§ **Stated exercise**
Could you carry on the press release below about Diversified Energy's acquisition of east Texas natural gas assets, picking up right after its last line?

§ **Source extract**
— START —
Diversified to Acquire Complementary, High-Quality, Low-Decline Producing Assets

Accretive Acquisition of Contiguous Operating Position

Birmingham, AL (USA)


BIRMINGHAM, Ala., Feb. 26, 2026 (GLOBE NEWSWIRE) -- Diversified Energy Company (NYSE: DEC, LSE: DEC) ("Diversified" or the "Company") is pleased to announce the execution of a purchase and sale agreement for the acquisition of high-working interest, natural gas properties and related facilities located in east Texas (the "Assets") from Sheridan Production (the "Seller") (the "Acquisition").

The Acquisition is expected to be funded through existing liquidity from Diversified’s senior secured bank facility. The Company expects to close the Acquisition in the second quarter of 2026, subject to customary closing conditions.

Acquisition Highlights

  • Purchase price of $245 million in cash before anticipated, customary purchase price adjustments
  • Net purchase price represents estimated ~PV-15 valuation
  • 2026 estimated net production of ~62 MMcfepd (~10 Mboepd)(a) with low annual declines of ~6%(b)
    • Complements Diversified’s industry-leading corporate declines and low capital intensity
    • Gas-weighted production with ~72% gas volumes
  • Estimated NTM EBITDA of ~$52 million(c) 
    • PDP Reserves of ~397 Bcfe with estimated PV-10 of $310 million(b)
— END —
§ **Source data**
— START —
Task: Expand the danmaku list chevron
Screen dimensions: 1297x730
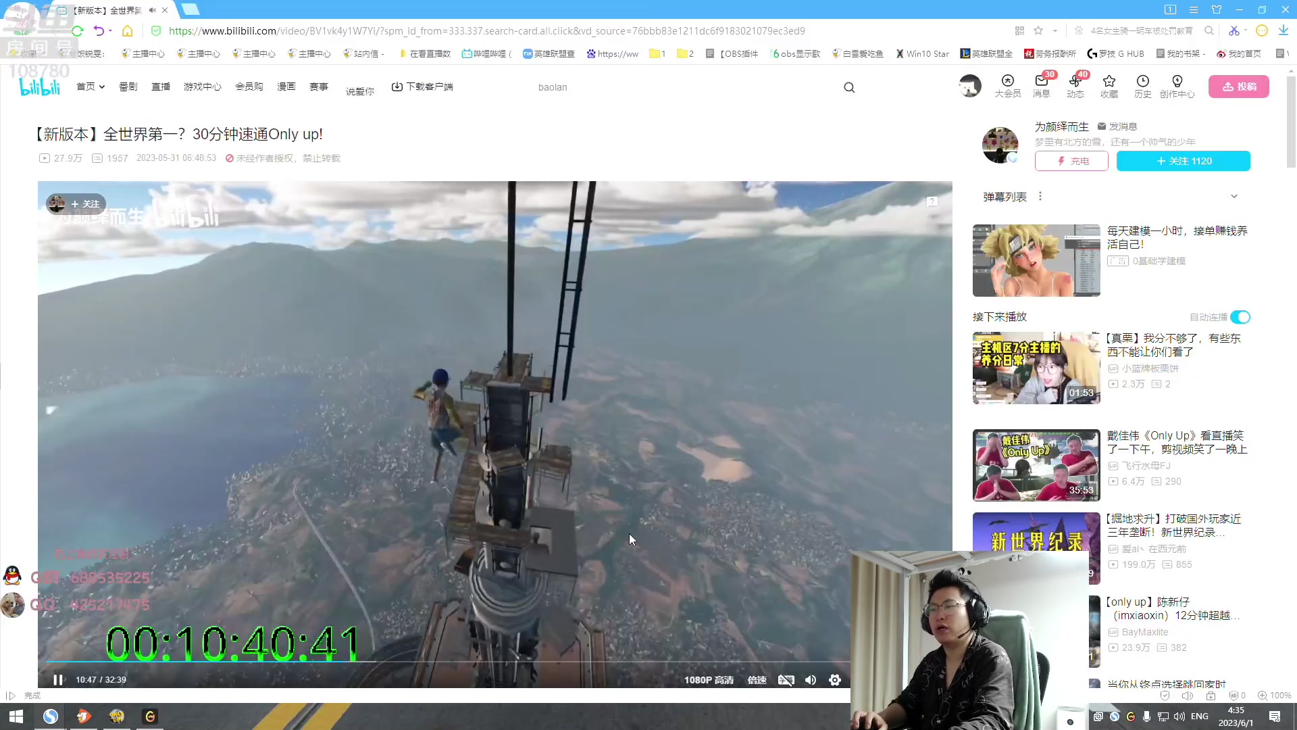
— END —
§ **Final result**
  • Assets are contiguous with Diversified's existing East Texas assets
    • Proximity to existing assets creates immediate line of sight to future operating efficiencies
    • Includes ~75,000 acres of commercially attractive leasehold in East Texas

Commenting on the Acquisition, CEO Rusty Hutson, Jr. said:

"The target assets are a perfect fit with our existing East Texas operations and offer meaningful opportunities for material synergies upon completion of the Acquisition. The accretive transaction adds scale to our East Texas regional footprint and remains consistent with our strategy to focus on acquiring high-quality, low-decline producing assets at attractive valuations. These assets will benefit from our Smarter Asset Management approach to improve production, enhance margins, and grow free cash flow. Additionally, we anticipate that incremental cash flow can be generated from our Portfolio Optimization Programs. Our Company has a proven, demonstrated track record of delivering value to shareholders from our strategy of acquiring, operating, and optimizing established cash-generating energy assets."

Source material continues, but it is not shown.